A ball will move in a large arc with spin, but a [uniform] disk on a 2D surface will not.
For the disk it's center of spin is the same as it's center of gravity, so there is no torque applied. (As mentioned by duffymo, a nonuniform disk will have a torque applied.)
For a uniform ball, if the axis of the spin is not perpendicular to the table, this causes the ball to experience a rotational torque which causes it to move in a slight arc. The arc has a large radius, and the torque is slight, so usually friction makes the ball stop quickly.
If there was a sideways velocity, the ball would move along a parabola, like a falling object. The torque component (and the radius of the arc) can be computed in the same way you do for a precessing top. It's just that the ball sits at the tip of the top (err....) and the bottom is "imaginary".
Top equation: http://hyperphysics.phy-astr.gsu.edu/HBASE/top.html
omega_p = mgr/I/omega
where
omega_p = rotational velocity...dependent on how quickly you want friction to slow the ball
m = ball mass
g = 9.8 m/s^2 (constant)
r = distance from c.g. (center of ball) to center, depends on angle of spin axis (solve for this)
omega = spin rate of ball
I = rotational inertia of a sphere
My 2 cents.
Numerical integration of Newton's laws of motion would be what I'd recommend. Draw the free body diagram of the disk, give the initial conditions for the system, and numerically integrate the equations for acceleration and velocity forward in time. You have three degrees of freedom: x, y translation in the plane and the rotation perpendicular to the plane. So you'll have six simultaneous ODEs to solve: rates of change of linear and angular velocities, rates of change for two positions, and the rate of change of angular rotation.
Be warned: friction and contact make that boundary condition between the disk and the table non-linear. It's not a trivial problem.
There could be some simplifications by treating the disk as a point mass. I'd recommend looking at Kane's Dynamics for a good understanding of the physics and how to best formulate the problem.
I'm wondering if the bending of the path that you're imagining would occur with a perfectly balanced disk. I haven't worked it out, so I'm not certain. But if you took a perfectly balanced disk and spun it about its center there'd be no translation without an imbalance, because there's no net force to cause it to translate. Adding in an initial velocity in a given direction wouldn't change that.

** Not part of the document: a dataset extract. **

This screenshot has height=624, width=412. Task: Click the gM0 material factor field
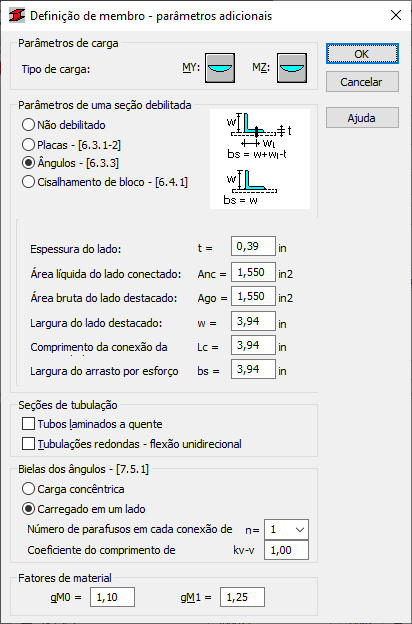pyautogui.click(x=112, y=597)
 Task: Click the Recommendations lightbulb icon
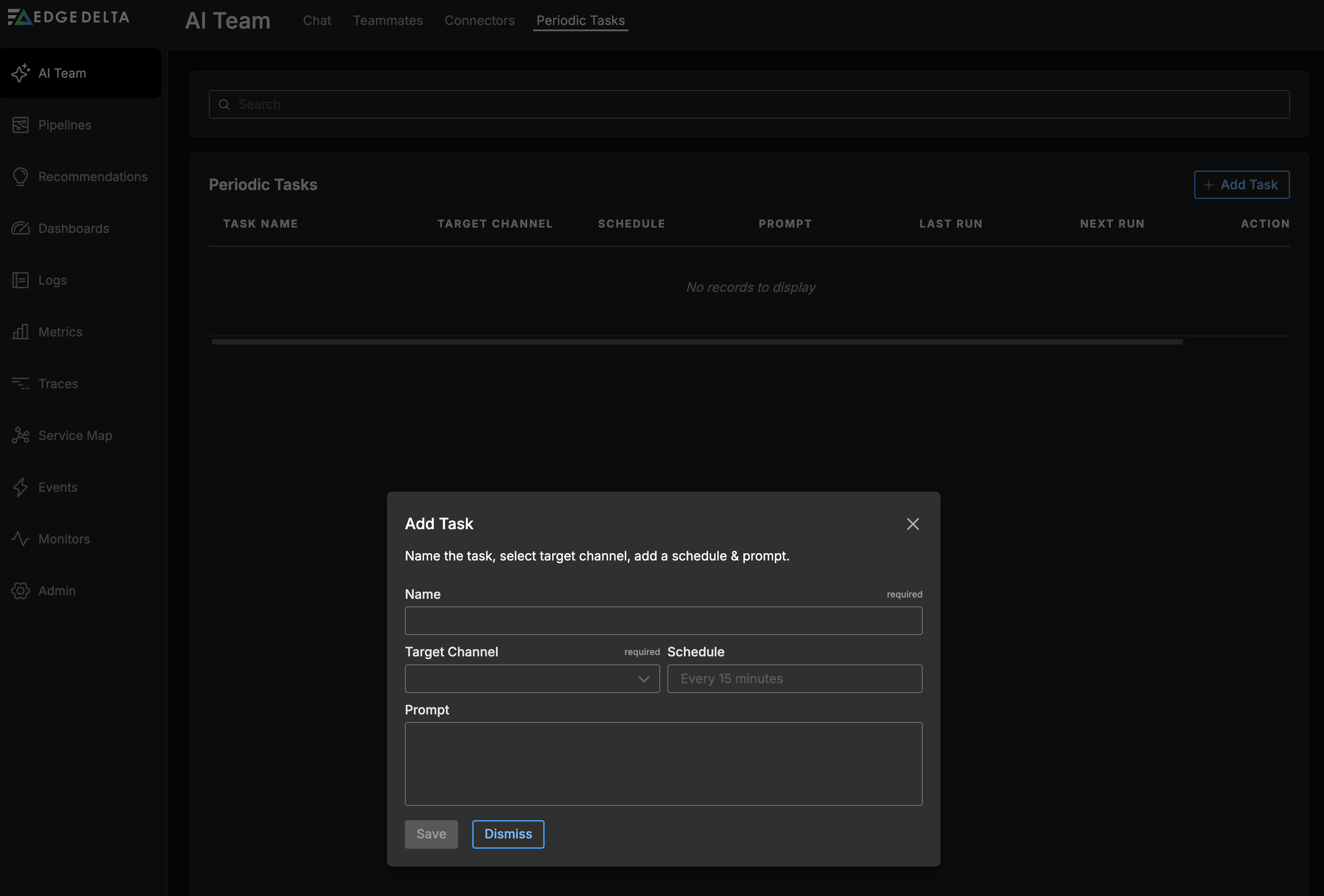click(x=21, y=177)
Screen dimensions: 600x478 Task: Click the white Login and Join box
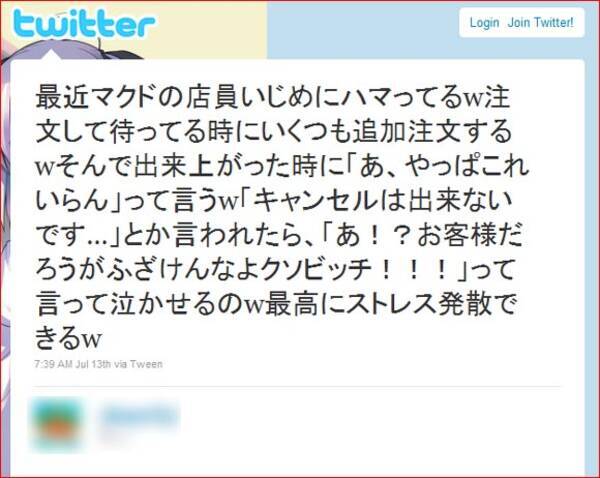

But it's easy to see a force that would cause the disk to deviate from the straight path if there was an imbalance in the disk. If I'm correct, you'll have to add an imbalance to your disk to see bending from a straight line. Perhaps someone who's a better physicist than me could weigh in.
When you say friction u, I'm not sure what you mean. Usually there is a coefficient of friction C, such that the friction F of a sliding object = C * contact force.
The disk is modeled as a single object consisting of some number of points arranged in circles about the center.
For simplicity, you might model the disk as a hexagon evenly filled with points, to make sure every point represents equal area.
The weight w of each point is the weight of the portion of the disk that it represents.
It's velocity vector is easily computed from the velocity and rotation rate of the disk.
The drag force at that point is minus its weight times the coefficient of friction, times a unit vector in the direction of its velocity.
If the velocity of a point becomes zero, its drag vector is also zero.
You will probably need to use a tolerance about zero, else it might keep jiggling.
To get the total deceleration force on the disk, sum those drag vectors.
To get the angular deceleration moment, convert each drag vector to an angular moment about the center of the disk, and sum those.
Factor in the mass of the disk and angular inertia, then that should give linear and angular acclerations.
For integrating the equations of motion, make sure your solver can handle abrupt transitions, like when the disk stops.
A simple Euler solver with really fine stepsize might be good enough.